**To do:**
**A)** Reproduce the passage on 1151 claims word for word, from "- A medical" up to and including "free VA-accredited representative.".
**B)** According to the passage on 1151 claims, what does an 1151 claim rest on?

**Study text:**

Authority: 38 USC 1151 (law.cornell.edu/uscode/text/38/1151); 38 CFR 3.361 (law.cornell.edu/cfr/text/38/3.361).
Evidence a 1151 Claim Relies On
A 1151 claim rests on a before-and-after comparison plus proximate cause. The record it relies on often includes:
- Medical evidence of the condition before and after the care: records that show your condition right before the care and after the care has stopped.
- The records of the care episode: the VA treatment, surgical, examination, training, or work-therapy records for the care at issue.
- Informed-consent documents: the consent forms and related records for the care.
- A medical opinion on fault or foreseeability: an opinion that speaks to whether the care met the expected degree of care, whether the VA got consent, or whether the event was reasonably foreseeable.
How the VA claim types compare
This chart shows what each VA claim type is for and how it differs from the others. It does not tell you which one to file. For help with your own claim, work with a free VA-accredited representative.

**Source information:**

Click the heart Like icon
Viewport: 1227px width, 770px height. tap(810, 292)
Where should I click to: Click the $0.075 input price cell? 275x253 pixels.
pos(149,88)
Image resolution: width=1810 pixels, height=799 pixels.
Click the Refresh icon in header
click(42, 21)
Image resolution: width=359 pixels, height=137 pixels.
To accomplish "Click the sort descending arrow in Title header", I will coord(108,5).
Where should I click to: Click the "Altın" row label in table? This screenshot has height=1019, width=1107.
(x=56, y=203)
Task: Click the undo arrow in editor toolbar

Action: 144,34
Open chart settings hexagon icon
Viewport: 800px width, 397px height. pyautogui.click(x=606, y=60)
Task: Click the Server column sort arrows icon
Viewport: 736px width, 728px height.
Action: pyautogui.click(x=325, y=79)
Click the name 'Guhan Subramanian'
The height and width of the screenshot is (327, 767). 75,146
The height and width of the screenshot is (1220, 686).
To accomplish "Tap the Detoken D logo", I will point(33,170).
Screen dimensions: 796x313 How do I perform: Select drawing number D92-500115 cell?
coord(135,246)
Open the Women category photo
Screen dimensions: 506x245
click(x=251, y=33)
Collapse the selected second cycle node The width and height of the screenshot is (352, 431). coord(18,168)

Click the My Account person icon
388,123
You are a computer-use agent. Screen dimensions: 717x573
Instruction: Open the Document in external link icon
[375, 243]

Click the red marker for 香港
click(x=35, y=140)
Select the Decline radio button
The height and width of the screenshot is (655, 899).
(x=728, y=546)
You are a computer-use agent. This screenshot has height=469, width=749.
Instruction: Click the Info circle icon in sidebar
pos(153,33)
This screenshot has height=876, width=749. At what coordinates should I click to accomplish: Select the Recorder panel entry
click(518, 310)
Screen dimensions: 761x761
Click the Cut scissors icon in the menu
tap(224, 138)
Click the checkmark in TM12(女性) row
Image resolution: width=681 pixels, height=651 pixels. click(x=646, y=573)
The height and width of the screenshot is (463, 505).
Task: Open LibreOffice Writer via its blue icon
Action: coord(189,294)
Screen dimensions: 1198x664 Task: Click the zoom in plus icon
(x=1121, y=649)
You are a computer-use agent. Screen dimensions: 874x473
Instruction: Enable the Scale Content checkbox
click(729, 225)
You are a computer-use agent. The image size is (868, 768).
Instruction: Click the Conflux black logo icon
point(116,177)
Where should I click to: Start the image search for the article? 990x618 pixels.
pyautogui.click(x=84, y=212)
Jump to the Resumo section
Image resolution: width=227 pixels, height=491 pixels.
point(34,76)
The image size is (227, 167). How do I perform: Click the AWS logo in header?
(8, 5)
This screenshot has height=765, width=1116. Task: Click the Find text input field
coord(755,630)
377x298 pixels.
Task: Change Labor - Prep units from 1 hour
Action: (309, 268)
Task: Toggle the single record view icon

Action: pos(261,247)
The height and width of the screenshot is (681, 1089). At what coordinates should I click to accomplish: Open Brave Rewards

**Exercise results:**
**A)**
- A medical opinion on fault or foreseeability: an opinion that speaks to whether the care met the expected degree of care, whether the VA got consent, or whether the event was reasonably foreseeable.
How the VA claim types compare
This chart shows what each VA claim type is for and how it differs from the others. It does not tell you which one to file. For help with your own claim, work with a free VA-accredited representative.

**B)** A before-and-after comparison plus proximate cause.